Thursday, September 20, 2007

More on Branding Yourself

It has been ten years since Tom Peters first interjected the concept of personal branding into the workplace lexicon. Very few people get it. I think I am just beginning to get it. I keep learning. I evolve. Someday I too will be a beautiful and unique snowflake.

Today has been a day of convergence around Personal Branding. I read a great article from Joe Calloway at The CEO Refresher called Your Brand is Everything. Calloway does a good job of cutting through the marketing-speak and laying out what a brand really IS:
Your brand is owned by your customers, the people you work with, and anyone else who has an impression of you. Your brand is other people's perception of what it is like to do business with you, work with you, or be with you.
Take a minute and let that sink in.

You create your brand with every breath, every action, every decision and how all of those elements drive your customer's experience. Calloway advises that the way to build a strong brand is simple: keep your promises and create great experiences for others.

Then, the mind-blower: you don't have just one brand. You have MULTIPLE brands. "You literally have as many brands as you have customers and people who have an impression of you." Holy cow. How many people did you talk to today? How many did you email? IM? All of them walked away with a perception of YOU - your BRAND.

The customer gets to decide your brand. He then goes on to talk about customer experiences. One I particularly LOVE:
Everyone at the dry cleaners knows my name. I spend about thirty dollars a week with them. My company spends tens of thousands of dollars every year with you and yet I feel like you have no idea who I am.
I LOVE THAT STATEMENT. And it is TRUE.

Tomorrow I will drop off my own dry cleaning and be greeted by a "Good morning, Mr. Lally!" And it is genuine. I've been going there for years. It is not because they HAVE to do it. It is a part of them. As soon as I get to the office, I have a meeting with a technology vendor who is coming to talk about a migration plan to a new platform. I've been chasing them all week on a problem we are having with the existing platform. The sales person doesn't know that I am going to be managing the relationship going forward. And I am not a happy camper.

Flip over to Penelope Trunk's Brazen Careerist blog. She has a great post today on Three Steps to Building Your Brand. I've really enjoyed this blog. The link is to the full Yahoo Finance article. She points to a definition by Dan Schwabel (who has actually commented on Diligentia!) in his Personal Branding Wiki.

The wiki definition of a personal brand is labeled a PROCESS of "identifying and articulating their unique value proposition...and leveraging it across platforms with a consistent message and image to achieve a specific goal."

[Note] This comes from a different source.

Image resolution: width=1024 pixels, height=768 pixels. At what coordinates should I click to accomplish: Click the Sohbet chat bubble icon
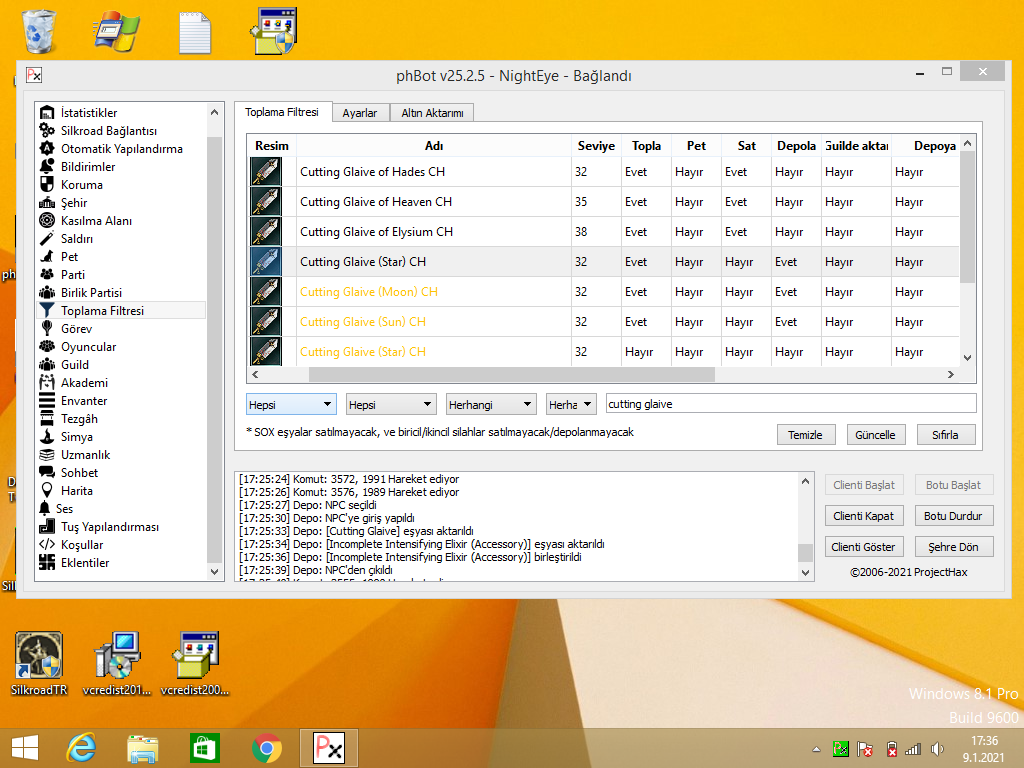coord(47,473)
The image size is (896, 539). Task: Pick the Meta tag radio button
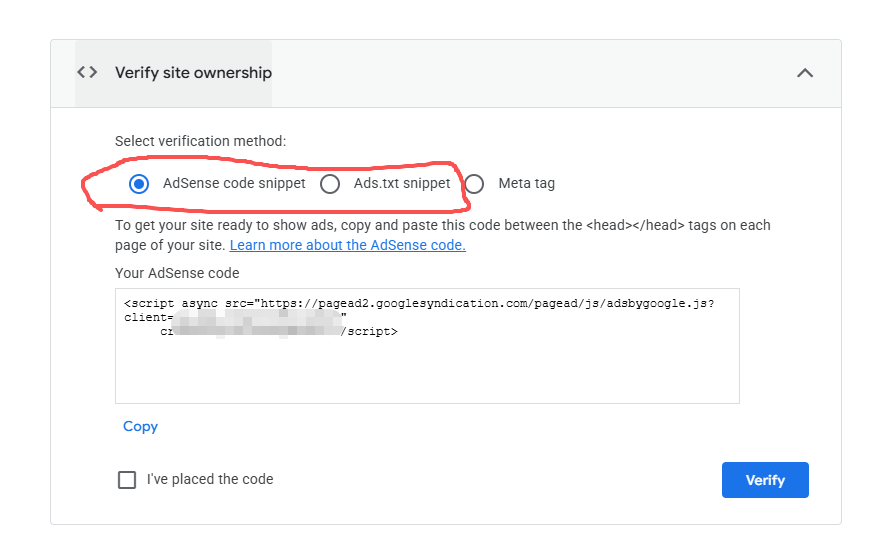coord(474,184)

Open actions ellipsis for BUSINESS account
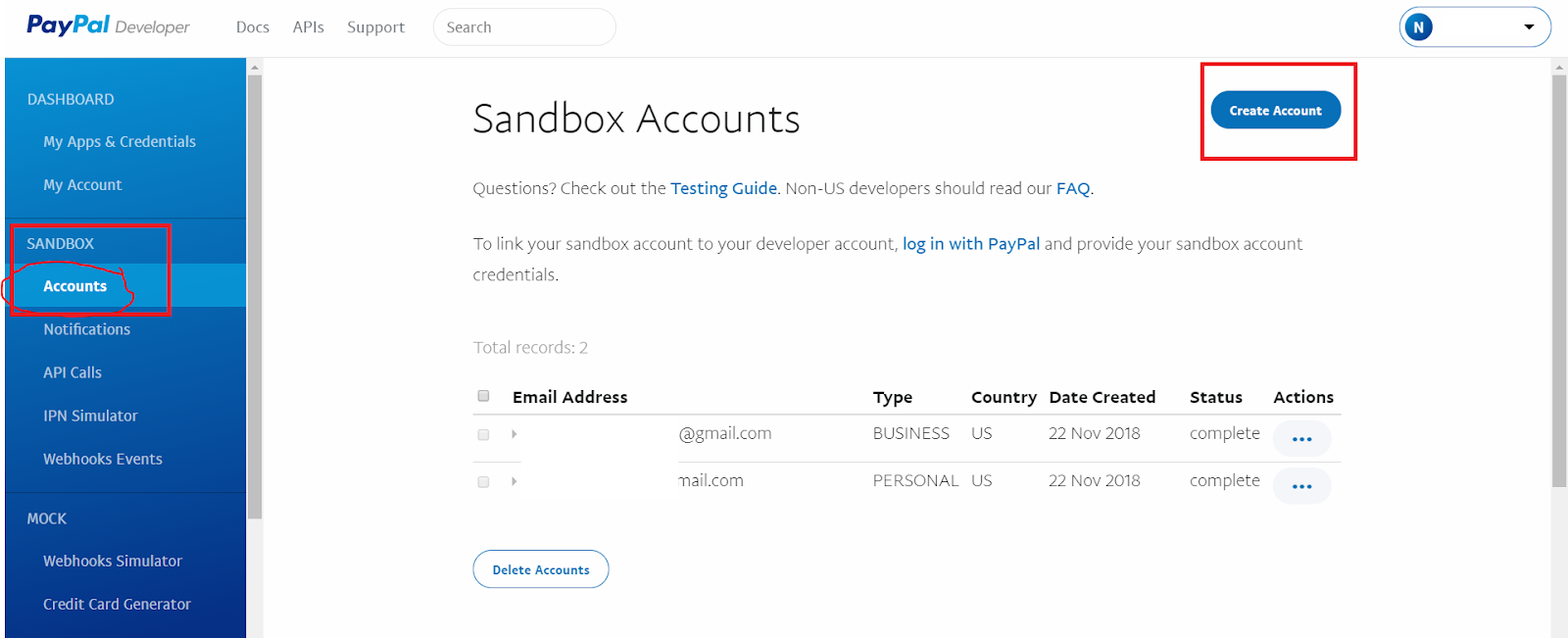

But where to begin? Penelope and Dan provide some tips. Dan says to begin with an "inventory of personal core competencies, natural constituencies, expertise and demonstrated abilities." Good but I am just a simple farmer. That is a bit too wordy for me. I like Penelope's version better:
  1. Know what you are good at.
  2. Know what people think of you.
  3. Meet the right people.
One of the big tricks to career success is to find out what you do better than almost everyone else, and then let people know that's what you do.
Knowing what people think of you is a tough one. Getting honest feedback is not easy. She points to a great article from The Prometheus Institute on Five Tips to Increase Your Likeability. I would also point you to Marshall Goldsmith's book - What Got You Here Won't Get You There.

How to be likeable:
  1. Be positive. As my mother-in-law says: "Quit your crab-applin'." She's right. Attitude is everything.
  2. Control your insecurities. Breathe. Accept who you are and if you don't like it, change it. Or sit down and be quiet.
  3. Provide Value. Get in the game. Get some social skills. You may be brilliant but if you can't stand to be around other humans, no one is going to care. Learn how to fake it if you must.
  4. Eliminate all judgements. This means "treating everyone with the respect you would give to a 120-year-old man and the understanding you would give toward your sever-year-old cousin."
  5. Become a person of conviction. As the song says....respect yourself.
Be a hammer. "Specialists have the best careers."

As I mentioned, I have been working on this. I have been going through a process of deconstructing myself. Stripping ME down and putting myself back together again starting at the core.

I will start posting about my efforts to develop the Brand Me.